Pasé mi primera semana de facultad en un cursillo de ingreso, sentado en las mismas aulas donde hoy doy clases. Era como si estuviera en el lugar equivocado (todavía hoy, a veces, tengo la misma impresión). Una de las profesoras se llamaba A. Nuestra edad, nuestra falta de experiencia y algo tan sencillo como su ubicación espacial dentro de ese cuadrado de cemento que es un aula, hacían que A. fuera para nosotros casi un sabio. En una de sus clases nos leyó poemas y pasajes de textos. No me acuerdo qué, pero sí quedó grabada en mi memoria una recomendación totalmente insignificante: “cuando hagan cuadros sinópticos para estudiar, nunca saquen flechas hacia la izquierda, no ayuda a memorizar los contenidos”. La cabeza es un basurero de frases como esas.
Esta es una ciudad chica. A veces, cuando voy avanzando por una vereda siento que camino por una escenografía y que la fachada de alguna casa se va a venir abajo en el estudio donde todos estamos actuando nuestras vidas llenas de cosas. Esta es una ciudad de utilería pero con una tasa más que alta de homicidios.
Es muy común, entonces, que nos crucemos siempre con las mismas personas. Por eso durante años me crucé con A., mi profesora. Una vez, hace no mucho, la vi en una tienda, extendiendo una prenda con los dos brazos. Ella no se acuerda de mí, por supuesto. En el volumen de ganado que tuvo que arrear en su vida profesional soy una cabeza anónima más.
En todo este tiempo vi cómo A. se transformaba, vi cambiar su cara, su cuerpo y sus cortes de pelo. La vi envejecer. Claro que yo también envejecí, y seguramente alguno de mis alumnos estará viendo mi transformación a la distancia.
A. parece haber perdido su entusiasmo. Dejó de teñirse el pelo de rojo y ahora camina cansada, siempre con bolsas de cosas que compra antes de meterse en su casa.
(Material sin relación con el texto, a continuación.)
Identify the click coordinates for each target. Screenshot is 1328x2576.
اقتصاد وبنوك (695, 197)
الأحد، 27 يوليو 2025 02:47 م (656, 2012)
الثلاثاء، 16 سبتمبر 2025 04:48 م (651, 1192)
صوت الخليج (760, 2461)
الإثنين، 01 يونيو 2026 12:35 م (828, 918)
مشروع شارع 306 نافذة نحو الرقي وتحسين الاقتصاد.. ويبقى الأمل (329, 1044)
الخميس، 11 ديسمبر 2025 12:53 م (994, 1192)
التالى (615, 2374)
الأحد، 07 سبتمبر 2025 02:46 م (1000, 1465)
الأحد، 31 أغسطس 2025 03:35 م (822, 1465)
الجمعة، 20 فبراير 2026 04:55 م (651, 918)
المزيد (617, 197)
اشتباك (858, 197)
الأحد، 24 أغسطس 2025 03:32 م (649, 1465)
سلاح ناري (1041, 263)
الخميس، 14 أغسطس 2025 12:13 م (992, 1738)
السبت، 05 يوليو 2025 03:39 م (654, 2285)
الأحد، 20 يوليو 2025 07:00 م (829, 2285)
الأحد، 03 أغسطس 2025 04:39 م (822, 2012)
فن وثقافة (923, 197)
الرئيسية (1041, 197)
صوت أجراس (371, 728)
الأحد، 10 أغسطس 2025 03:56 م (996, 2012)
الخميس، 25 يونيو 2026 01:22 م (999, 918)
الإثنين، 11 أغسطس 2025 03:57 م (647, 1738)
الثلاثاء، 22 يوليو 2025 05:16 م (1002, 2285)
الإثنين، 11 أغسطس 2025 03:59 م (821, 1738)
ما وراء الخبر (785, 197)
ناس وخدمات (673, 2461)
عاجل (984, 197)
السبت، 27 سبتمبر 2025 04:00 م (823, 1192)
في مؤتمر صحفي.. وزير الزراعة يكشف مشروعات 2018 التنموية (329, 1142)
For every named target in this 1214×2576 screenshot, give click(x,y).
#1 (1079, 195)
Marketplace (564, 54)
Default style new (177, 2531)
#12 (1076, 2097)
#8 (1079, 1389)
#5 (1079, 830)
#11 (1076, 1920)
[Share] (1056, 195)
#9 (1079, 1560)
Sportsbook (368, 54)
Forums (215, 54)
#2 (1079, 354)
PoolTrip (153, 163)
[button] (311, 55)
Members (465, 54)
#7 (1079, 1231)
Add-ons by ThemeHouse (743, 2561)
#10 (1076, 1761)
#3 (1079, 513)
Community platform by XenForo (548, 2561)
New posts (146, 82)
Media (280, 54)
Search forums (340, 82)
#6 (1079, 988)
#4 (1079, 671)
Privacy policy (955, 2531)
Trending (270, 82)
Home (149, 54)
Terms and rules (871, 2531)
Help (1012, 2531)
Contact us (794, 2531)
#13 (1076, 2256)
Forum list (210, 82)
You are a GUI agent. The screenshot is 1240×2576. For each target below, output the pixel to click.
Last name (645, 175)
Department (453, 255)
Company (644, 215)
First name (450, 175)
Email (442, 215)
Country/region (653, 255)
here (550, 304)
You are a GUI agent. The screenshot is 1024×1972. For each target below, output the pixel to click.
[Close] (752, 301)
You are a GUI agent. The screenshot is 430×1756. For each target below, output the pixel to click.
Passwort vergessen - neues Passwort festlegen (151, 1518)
Hace un par de meses la vi en un shopping. Estaba bien, asistida por una señora. Según comprendí en dos segundos, un auto la había rozado cuando cruzaba la calle. Lo único que le escuché decir, cuando pasé por delante, fue algo como “no tengo ganas de perder tiempo, pero tendría que denunciarlo”, mientras se inspeccionaba la pierna.
Hace menos de una semana salí un domingo al mediodía. Ese día a esa hora esta ciudad es como un salón de fiestas vacío. Fui hasta la esquina, la avenida estaba desierta. Me daban ganas de acostarme en el medio de calle y quedarme ahí un rato.
Pero ese domingo sí había alguien más: en la vereda de enfrente estaba A. Empecé a caminar detrás de ella, a unos cinco metros. Llevaba una bolsa de supermercado con rollos de papel higiénico y unos yogures. Éramos las dos únicas personas en la calle y por un segundo pensé que todo iba a ser como en ese cuento de Cortázar que leí cuando era estudiante, donde una mujer siente a otra a la distancia y cuando al final se encuentran en otro país y se tocan, intercambian sus cuerpos. Caminamos juntos un par de cuadras pero después A. dobló, yo seguí de largo, y así volvimos a ser los desconocidos de siempre.